General architecture of the magic Bayesian Network. A separate network is instantiated for each pair of genes by initializing bottom-level nodes with evidence. Conditional probability tables for each connection were assessed formally from yeast genetics experts. The network contains discrete nodes and uses the clustering algorithm for belief updating, as initially proposed in ref. . The combination of outputs of expression clustering methods is performed through a single “Coexpression” node, which allows all of the expression analysis method's outputs for one dataset to be combined based on each method's characteristics, such as robustness to noise level in data or optimality for a specific data type (e.g., temporal data). The input nodes for expression-based clustering methods (K-means Clustering, Self Organizing Maps, and Hierarchical Clustering) incorporate pairwise data binned into three categories: high, medium, and low confidence, based on Pearson correlation to the cluster centroid (see supporting information). Nonexpression-based data are incorporated through binary input nodes for colocalization data, experimentally identified transcription factor binding sites, and various experimental evidence for physical or genetic associations of two proteins.
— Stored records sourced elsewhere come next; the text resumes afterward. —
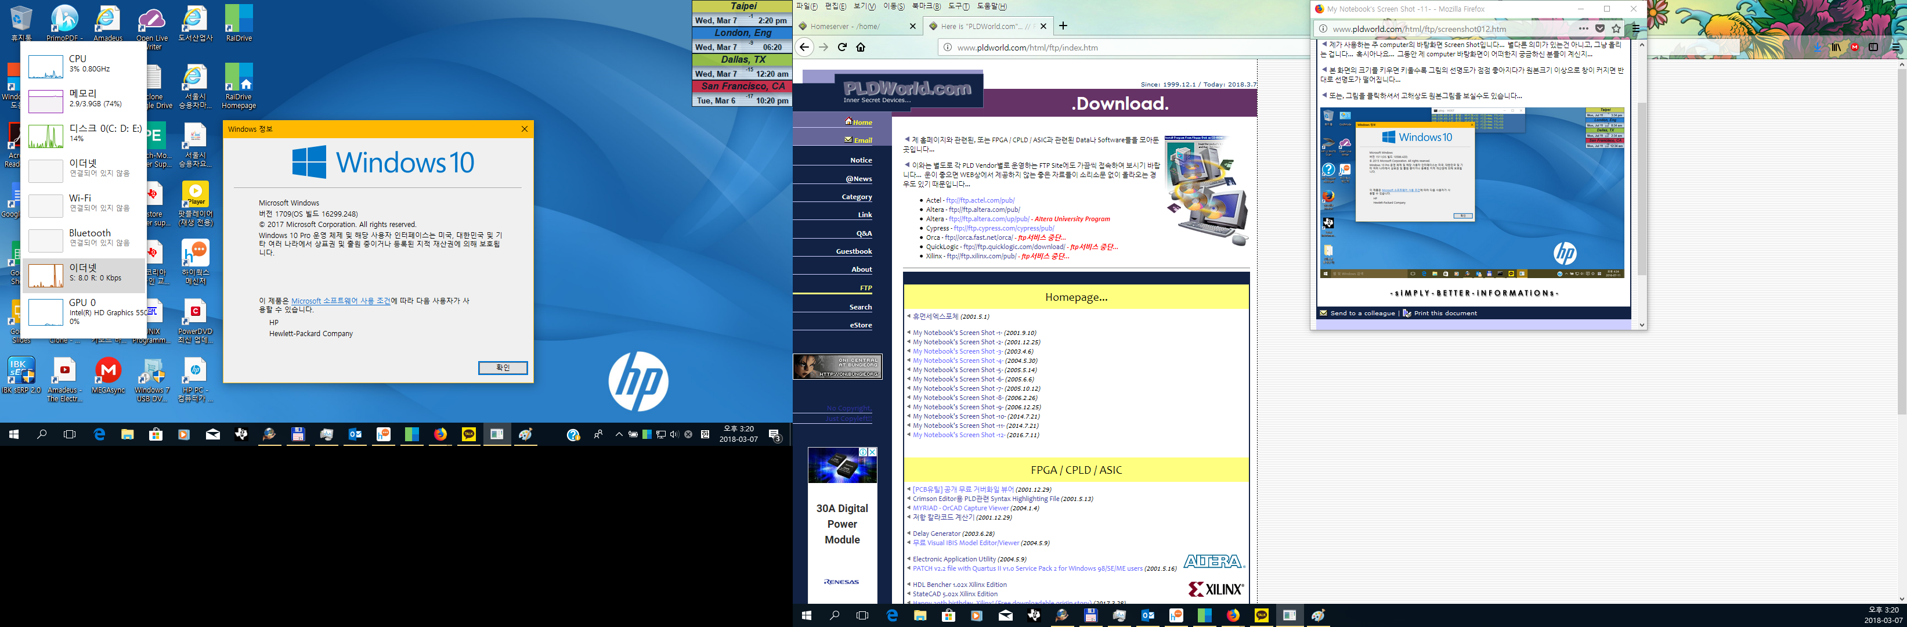The height and width of the screenshot is (627, 1907).
Task: Toggle the Firefox sidebar button
Action: [x=1873, y=47]
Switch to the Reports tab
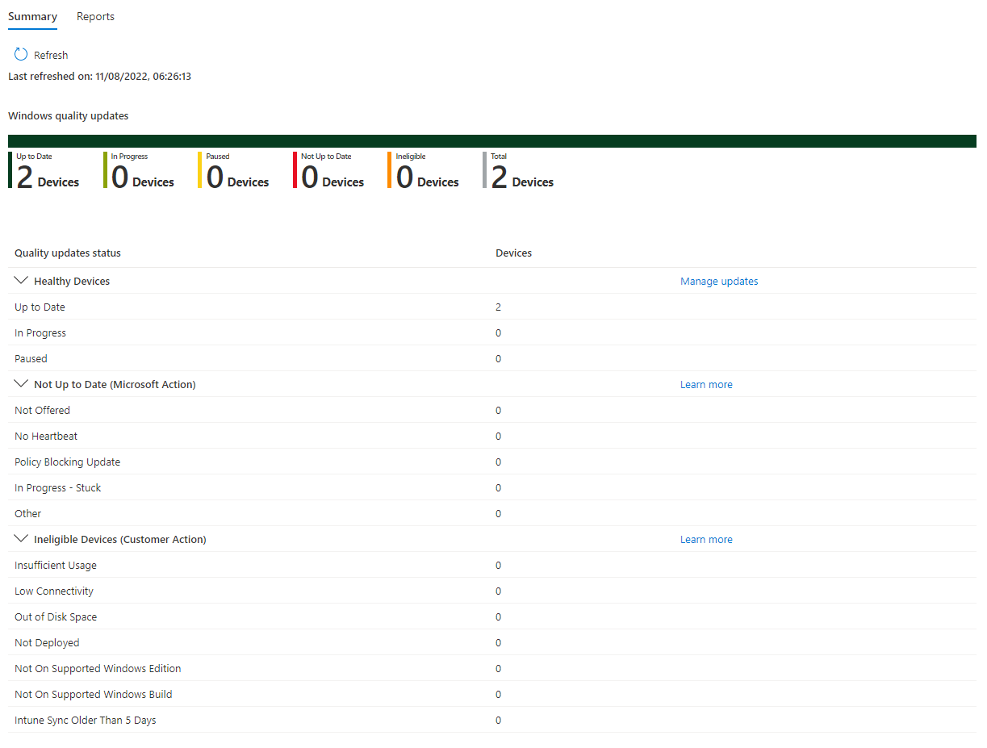The width and height of the screenshot is (987, 748). (94, 16)
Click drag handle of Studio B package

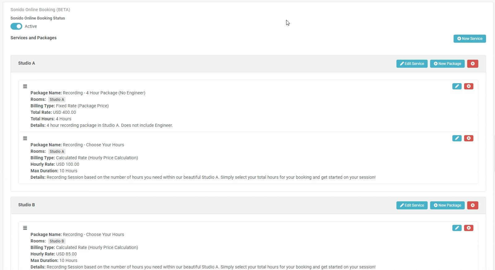tap(25, 228)
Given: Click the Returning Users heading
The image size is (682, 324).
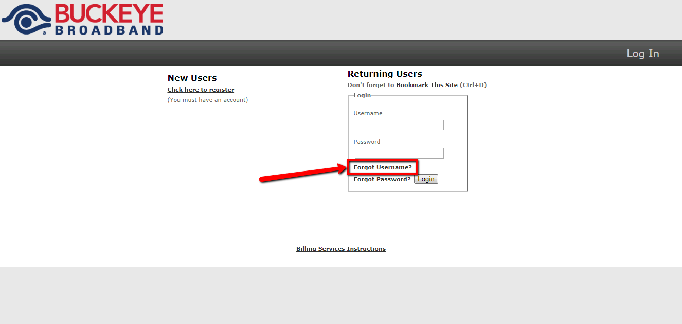Looking at the screenshot, I should pos(385,74).
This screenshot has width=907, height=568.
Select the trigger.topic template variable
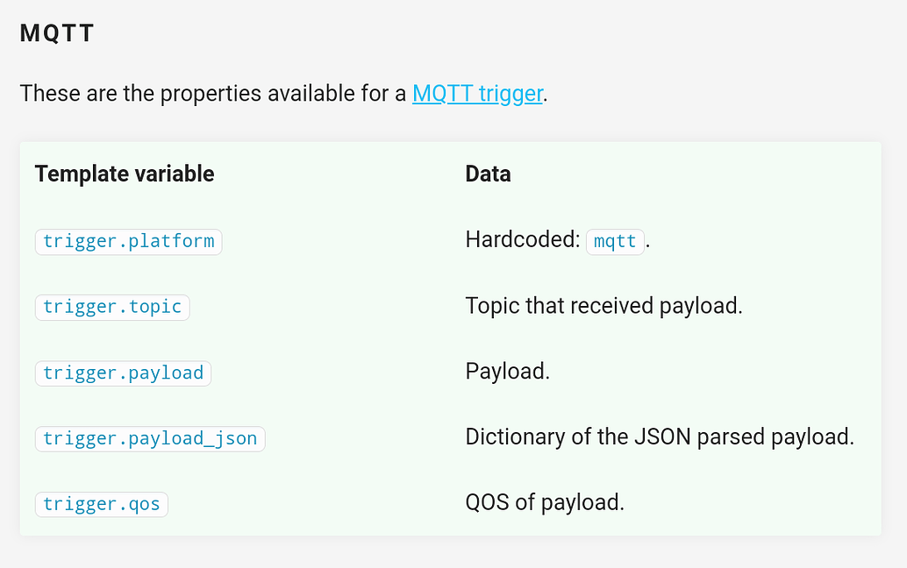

The genetic and physical relationship data are divided into experimental evidence types according to the GRID database (http://biodata.mshri.on.ca/grid/servlet/HelpHtmlPages?pageID=3; see supporting information for details).

Fig. 2.

Tradeoff between the number of TP and FP pairs for each method. (A) magic increases the proportion of TP pairs in a broad high-specificity region compared with expression-based clustering methods, magic based on purely microarray data (magic-microarray only) or purely on nonexpression data (magic-nonexpression only). (B) Comparison in the region of highest accuracy (<1,000 TP pairs). magic predicts more TP pairs than its input methods for each number of FPs.

Fig. 3.

Protein biosynthesis group identified by magic, represented using GO Term Finder (http://genome-www4.stanford.edu/cgi-bin/SGD/GO/goTermFinder). The color of each GO term is associated with its P value, representing the level of significance of that GO term's assignment to the cluster (see http://genome-www.stanford.edu/Saccharomyces/help/goTermFinder.html). Only known genes associated with protein biosynthesis are shown. The cluster contains 49 genes annotated to protein biosynthesis and 10 unknown genes. It also includes nine genes not directly annotated to protein biosynthesis but involved in potentially related processes: three genes involved in ribosome biogenesis and assembly (RRB1, SIK1, and CBF5), two transcription-related genes (RPA49 and RPC40), two involved in budding and sporulation (BUD28 and LSG1), and PRS1, a ribose-phosphate pyrophosphokinase involved in histidine biosynthesis.

Fig. 4.

Ubiquitin-dependent protein catabolism cluster represented using GO Term Finder (http://genome-www4.stanford.edu/cgi-bin/SGD/GO/goTermFinder). The cluster contains 12 genes. In the version of SGD annotations used for evaluation in this study, nine of the proteins are annotated to ubiquitin-dependent protein catabolism, one (RAD23) is annotated to “nucleotide excision repair,” and YNL311C and YGL004C do not have a known biological process assignment. magic predicted that YNL311C and YGL004C are likely involved in ubiquitin-dependent protein catabolism. In the most recent release of the annotation (February 2003), YNL311C has been annotated to this process. The other unknown ORF, YGL004C, is annotated as biological process unknown (not shown), but has been assigned the Saccharomyces Genome Database reserved name RPN14. This example illustrates the utility of magic as a tool to aid gene function annotation.